There’s something attractive about the analogy that life is like a box of chocolates. It makes your life seem full of options, each of them a (probably good) surprise. There’s also something exactly right about it. When you choose a course of action, there’s always a chance that you’ll be surprised. Things might not work out the way you planned, and the world might not be quite how it seems. Fundamentally, life is uncertain, which is a good reason to be open-minded and intellectually humble

But uncertainty comes in various degrees and kinds, and most things in your life are not like choosing from a box of chocolates. Chocolates may have various distinguishing features, but you have no idea how those features correlate with their fillings. So, based on the information you have, you have no reason to think that that next chocolate is filled with coconut rather than anything else—you never know what you’re going to get.

In life, though, you typically do have some reasons to think that certain choices will lead to certain outcomes. When you choose which bus to take, you’re not picking blindly. You take the 67 because the schedule says it will take you downtown, and you’re almost always right. There’s some chance that the driver will get confused and take you to the airport instead, but you have excellent reasons to think that you’ll end up downtown. So, unlike with a box of chocolates, you often know what you’re going to get.

Like sand through the hourglass, so are the days of our lives
Russell DiSilvestro

Like sands through the hourglass, so are the days of our lives.

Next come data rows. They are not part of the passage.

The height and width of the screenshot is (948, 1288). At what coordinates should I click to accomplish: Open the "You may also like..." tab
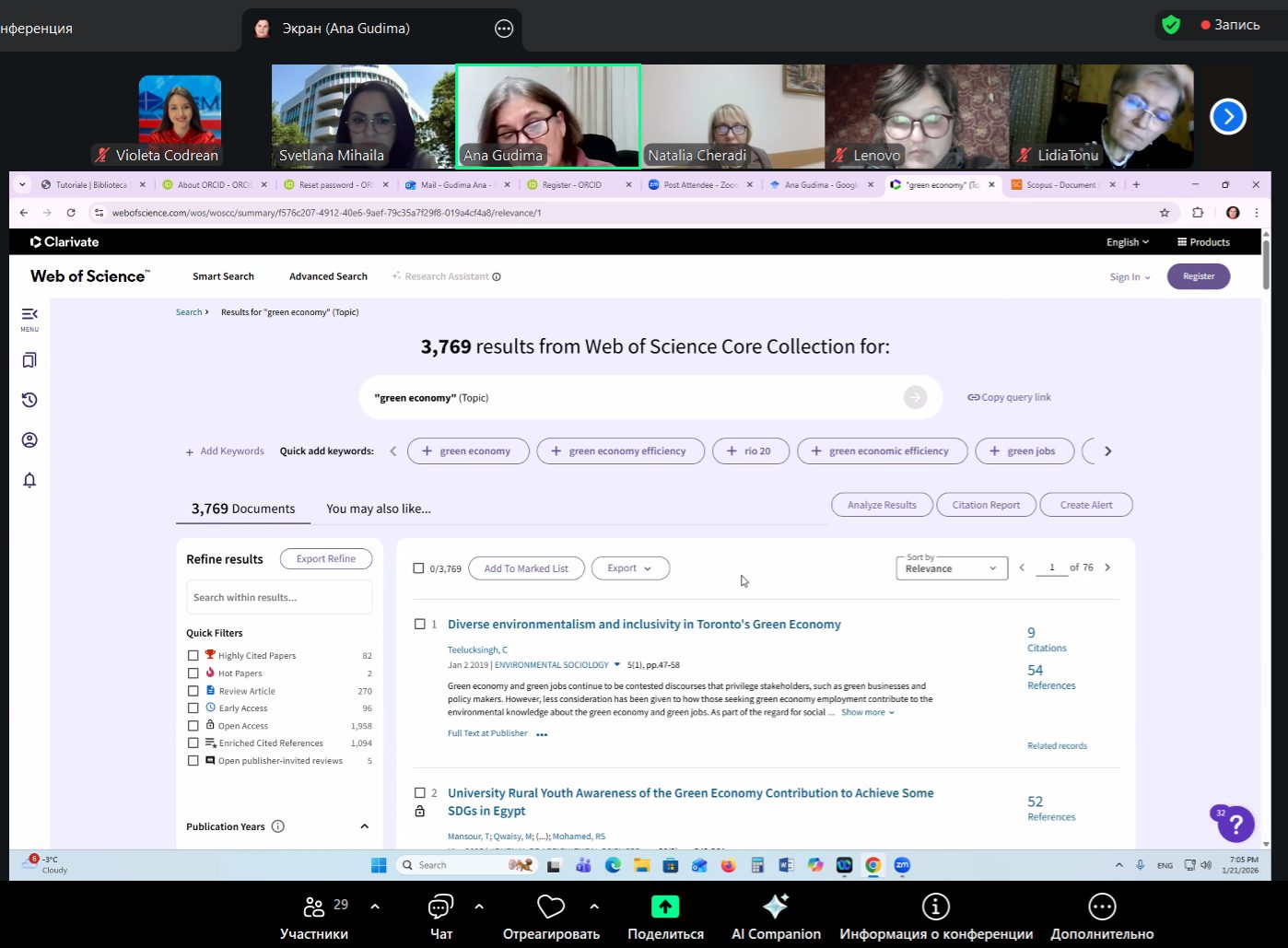(x=379, y=509)
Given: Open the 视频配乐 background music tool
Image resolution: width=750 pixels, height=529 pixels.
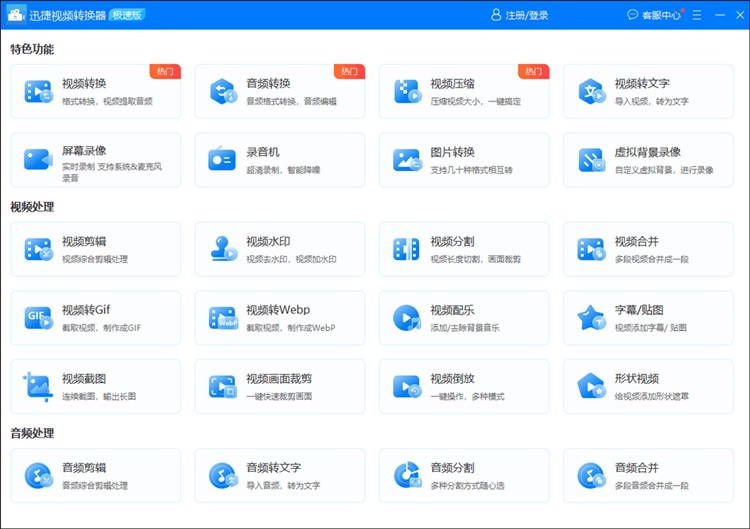Looking at the screenshot, I should (x=463, y=317).
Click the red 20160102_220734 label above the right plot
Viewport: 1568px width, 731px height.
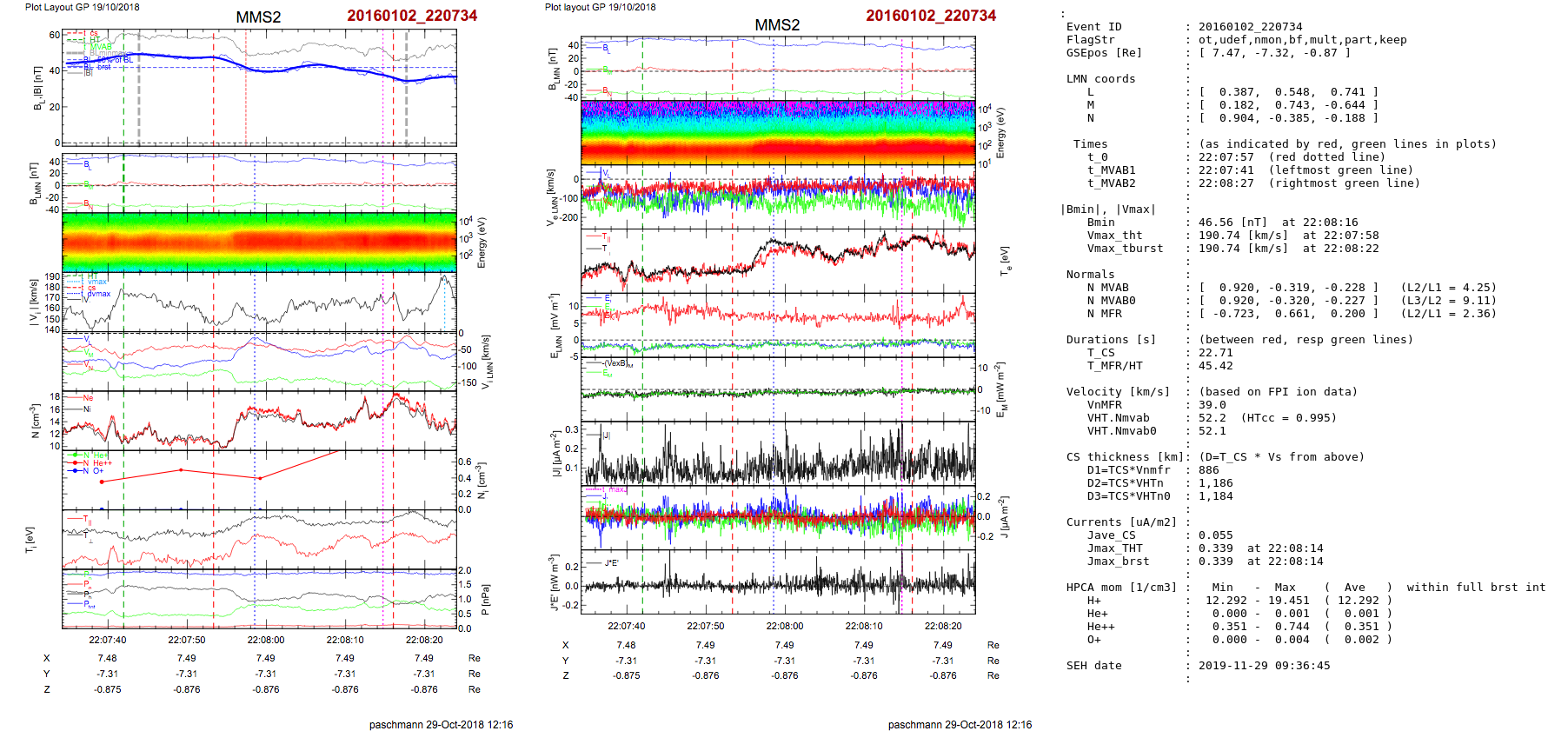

This was the opening tagline used in the American TV show Days of Our Lives from 1972-1993.

The analogy is an attractive one if you know what an hourglass is. (If not, pause your online stopwatch and Google it.)

There are conflicting prudential tips that might flow from this picture of our lives.

"Your life is gradually, relentlessly, inevitably going away, so live it up now while you still can." (An hourglass-half-empty tip.)

“Your choices build your character gradually, like grains that form a heap, so be careful how you live.” (An hourglass-half-full tip.)

In any case, I think this analogy may be misleading.

Set aside whether we have a pre-set number days to live. And whether a possible afterlife counts as part of your life. I think the analogy pushes a kind of existential reduction on us.

A philosophy professor once asked me why Sartre’s famous slogan "you are—your life and nothing else" was not obviously true. "What else are you if not your life?" He asked me.

I replied: "a traditional philosophical answer from materialists and dualists alike is that you are a stuff or a substance or a thing that has a life. But you are not literally identical to your life, since it could have gone entirely differently than it did, and yet it still would have been yours."

The axe and the lance
Jon Chen

Chinese Legalist philosopher Han Feizi writes: “Benevolence might have worked long ago in the ancient times, but it certainly does not serve us today. Shields and battle axes worked before, but they no longer worked with the invention of iron lances.”

Here, Han Feizi seems to suggest that different times require different standards, and that contemporary society has little use for benevolence in governing. In fact, benevolence isn’t just regarded as ineffective, but as positively harmful. Wielding a short-ranged axe and facing off against an opponent with a long-ranged lance is foolish and will put one in mortal danger. What the axe-wielder ought to do, then, is replace his axe with a more suitable weapon.

This foxy analogy is compelling at first, but only if benevolence were akin to the axe. I don’t think so. I think benevolence, at least in this context, more so resembles good leadership, in that it has the ability to rally others to one’s side. Thought of in this way, benevolence is at the very heart of winning any era of wars and its usefulness is not contingent to some chapter in time. This sort of leadership, it appears, is guided by an appreciation for certain principles that one deems necessary and inherently valuable to the welfare of humanity (e.g. a deep respect for goodness and uprightness). If I’m right about this, then an iron lance is as futile as a battle axe if it is not guided by benevolence.